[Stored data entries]
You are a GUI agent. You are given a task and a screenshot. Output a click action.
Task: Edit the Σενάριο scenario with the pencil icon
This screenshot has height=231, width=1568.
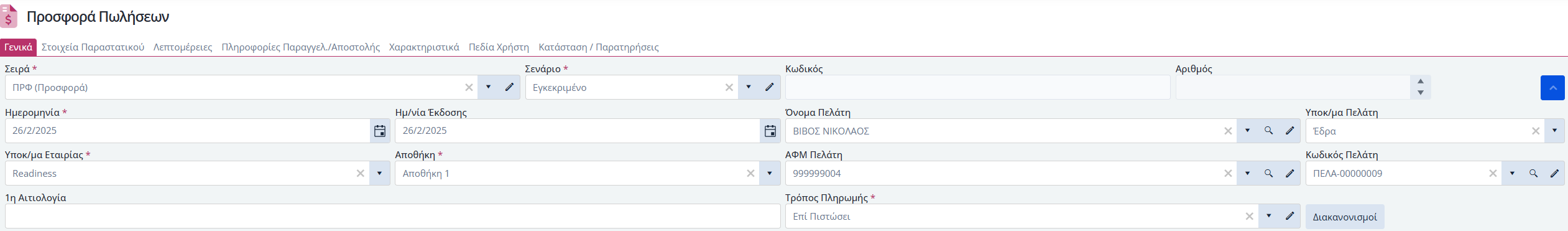769,87
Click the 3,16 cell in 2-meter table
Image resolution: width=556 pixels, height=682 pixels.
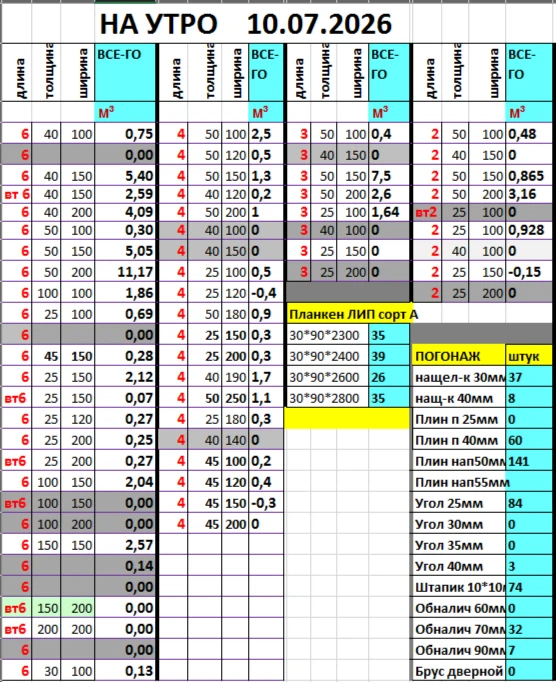pyautogui.click(x=529, y=194)
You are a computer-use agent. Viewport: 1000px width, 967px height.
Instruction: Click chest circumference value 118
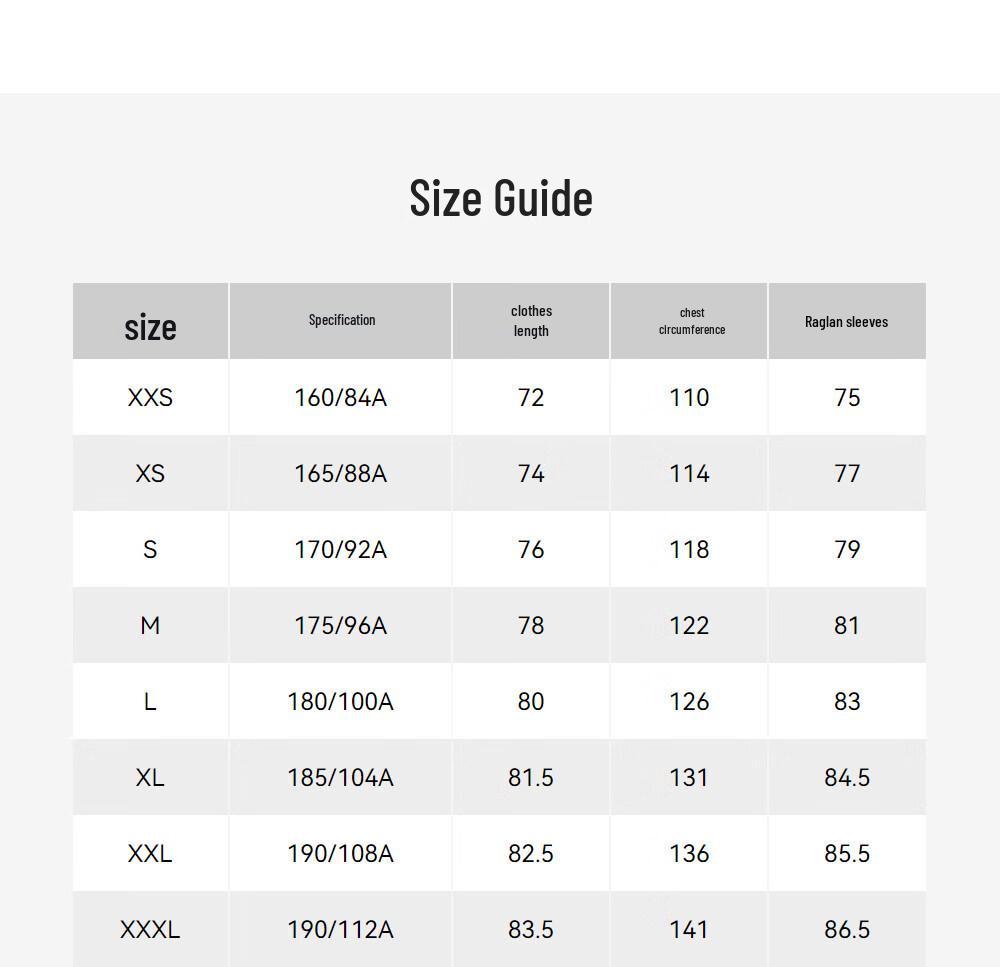click(x=689, y=549)
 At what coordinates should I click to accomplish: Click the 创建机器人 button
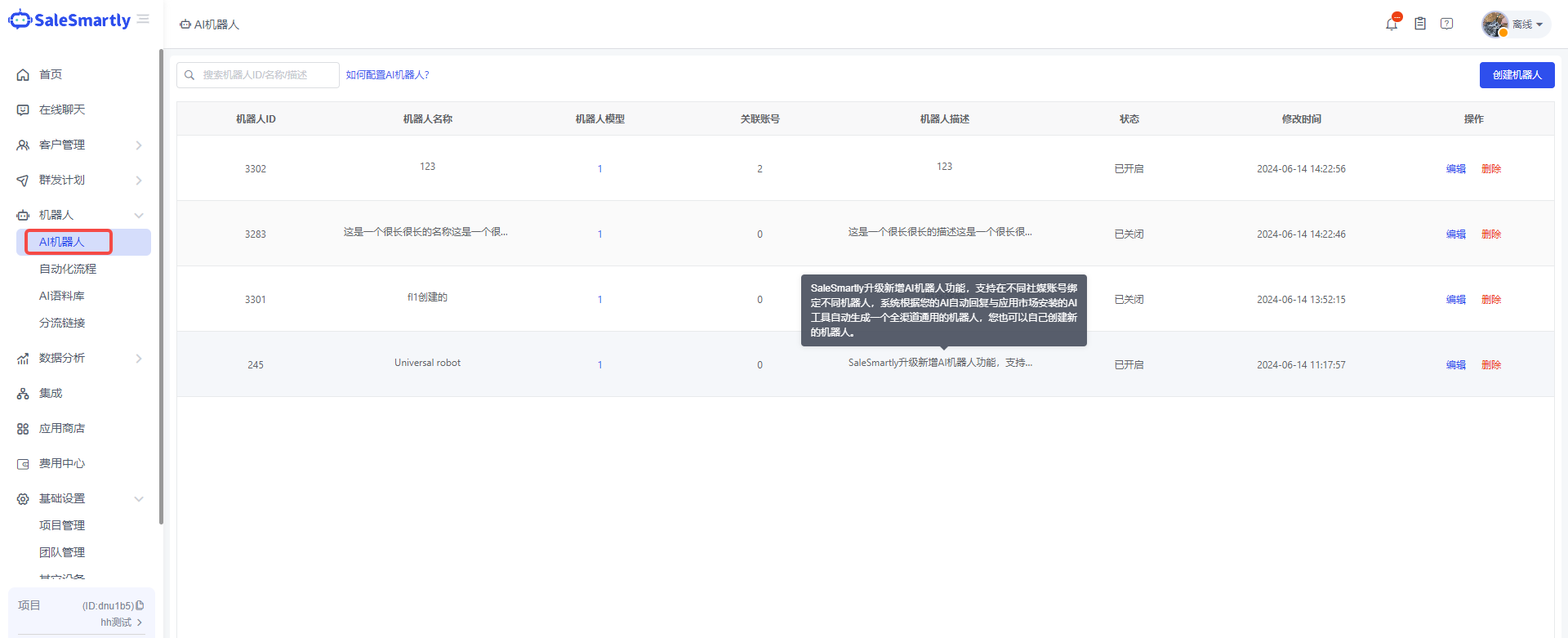pos(1517,75)
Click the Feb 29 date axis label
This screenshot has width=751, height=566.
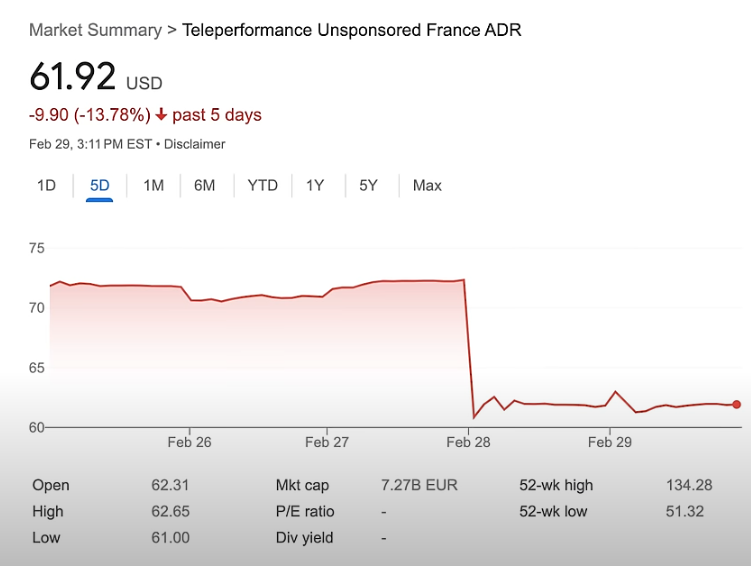click(609, 442)
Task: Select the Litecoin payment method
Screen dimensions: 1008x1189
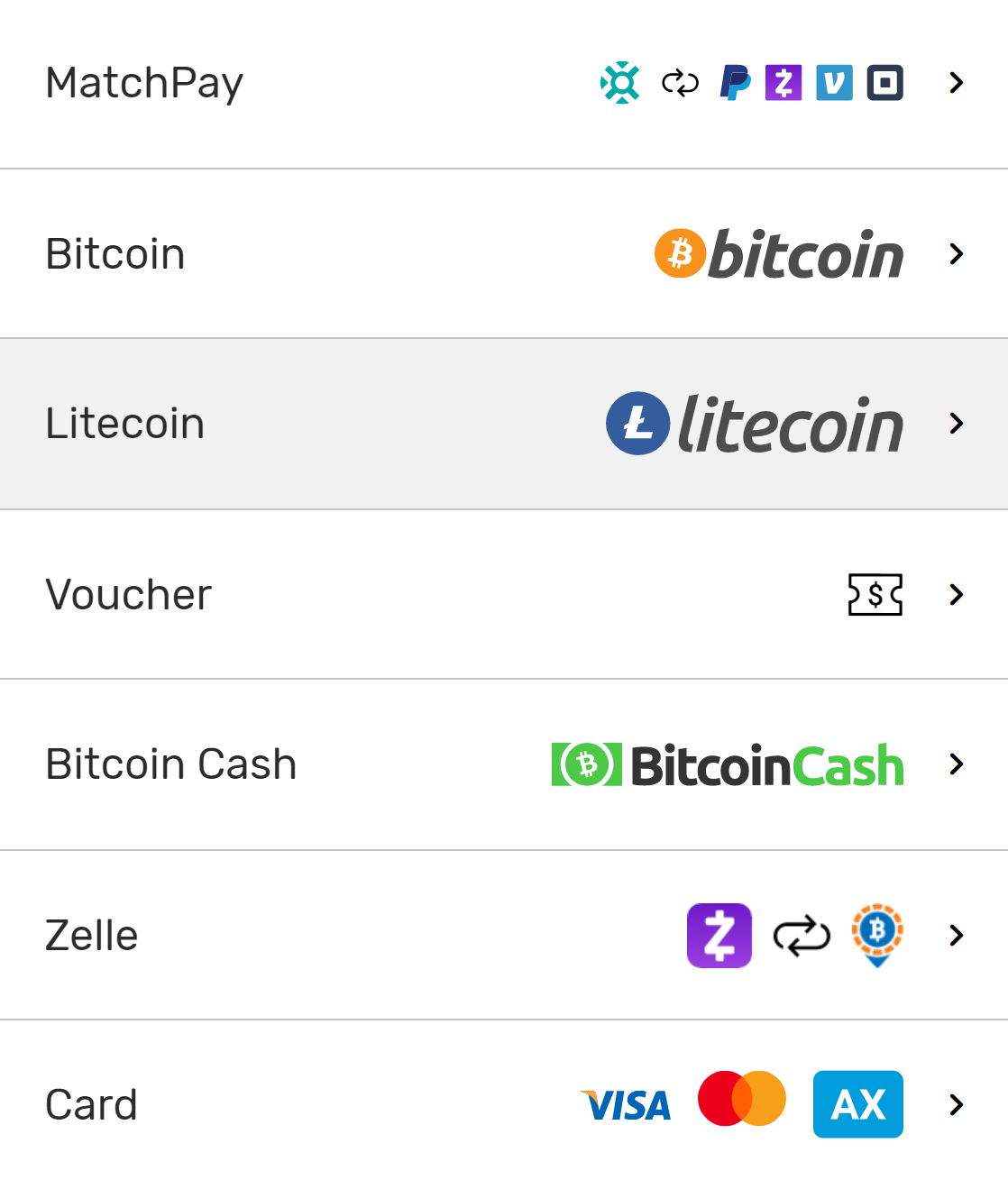Action: [125, 424]
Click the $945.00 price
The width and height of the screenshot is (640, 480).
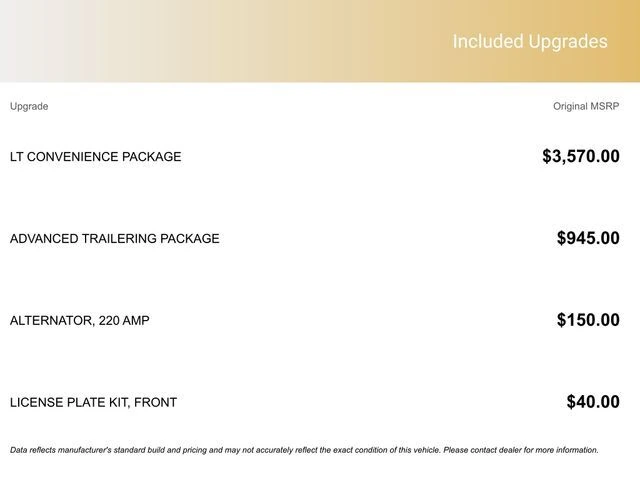588,238
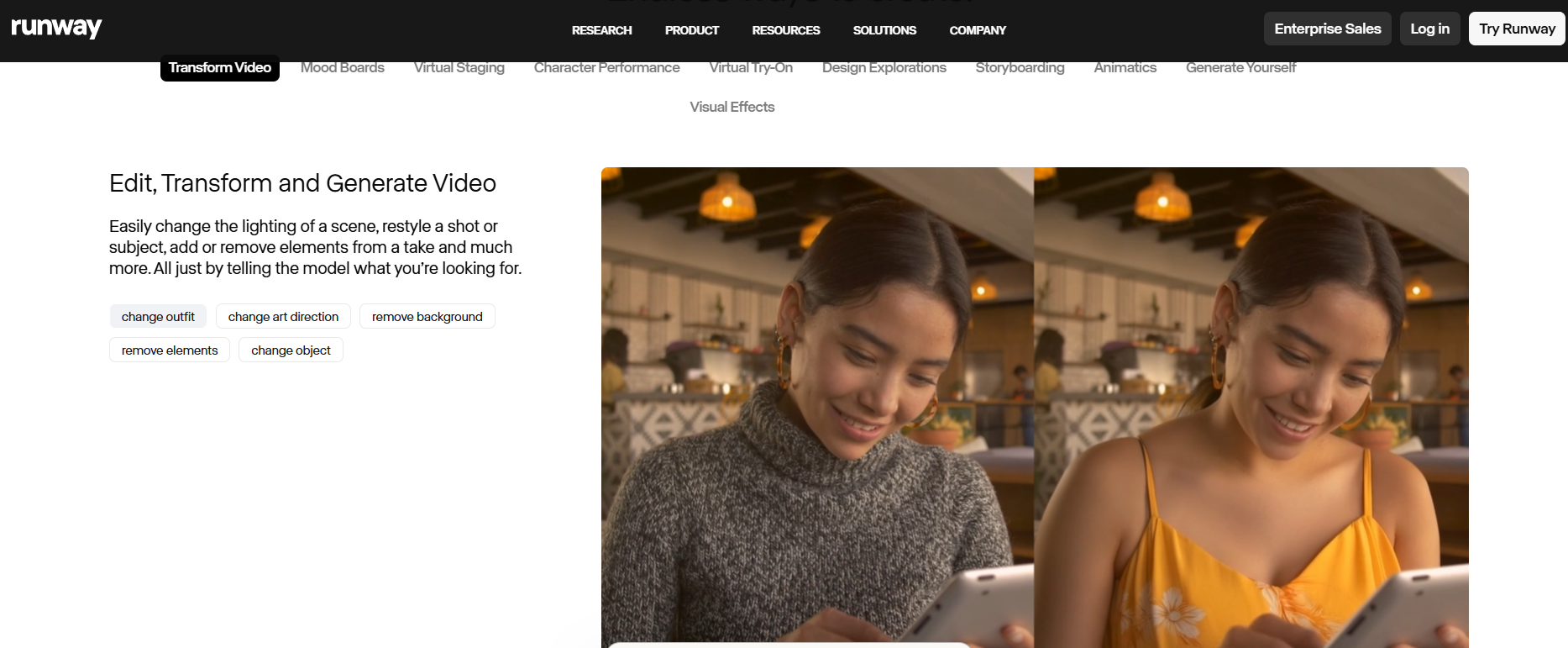Switch to the Virtual Staging tab
This screenshot has height=648, width=1568.
pyautogui.click(x=459, y=68)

» **Task prompt**:
An exact reproduction of every record above is required, with no pictures included.

» **Reply to the exercise**:
You are a GUI agent. You are given a task and a screenshot. Output a click action.
Task: Edit the Σενάριο scenario with the pencil icon
This screenshot has height=231, width=1568.
769,87
Click the 3,16 cell in 2-meter table
Image resolution: width=556 pixels, height=682 pixels.
pyautogui.click(x=529, y=194)
You are a computer-use agent. Viewport: 1000px width, 967px height.
Instruction: Click chest circumference value 118
click(x=689, y=549)
 At what coordinates should I click to accomplish: Click the 创建机器人 button
pos(1517,75)
Click the Feb 29 date axis label
This screenshot has width=751, height=566.
click(609, 442)
Task: Select the Litecoin payment method
Screen dimensions: 1008x1189
Action: [125, 424]
Click the $945.00 price
The width and height of the screenshot is (640, 480).
588,238
Switch to the Virtual Staging tab
This screenshot has height=648, width=1568.
pyautogui.click(x=459, y=68)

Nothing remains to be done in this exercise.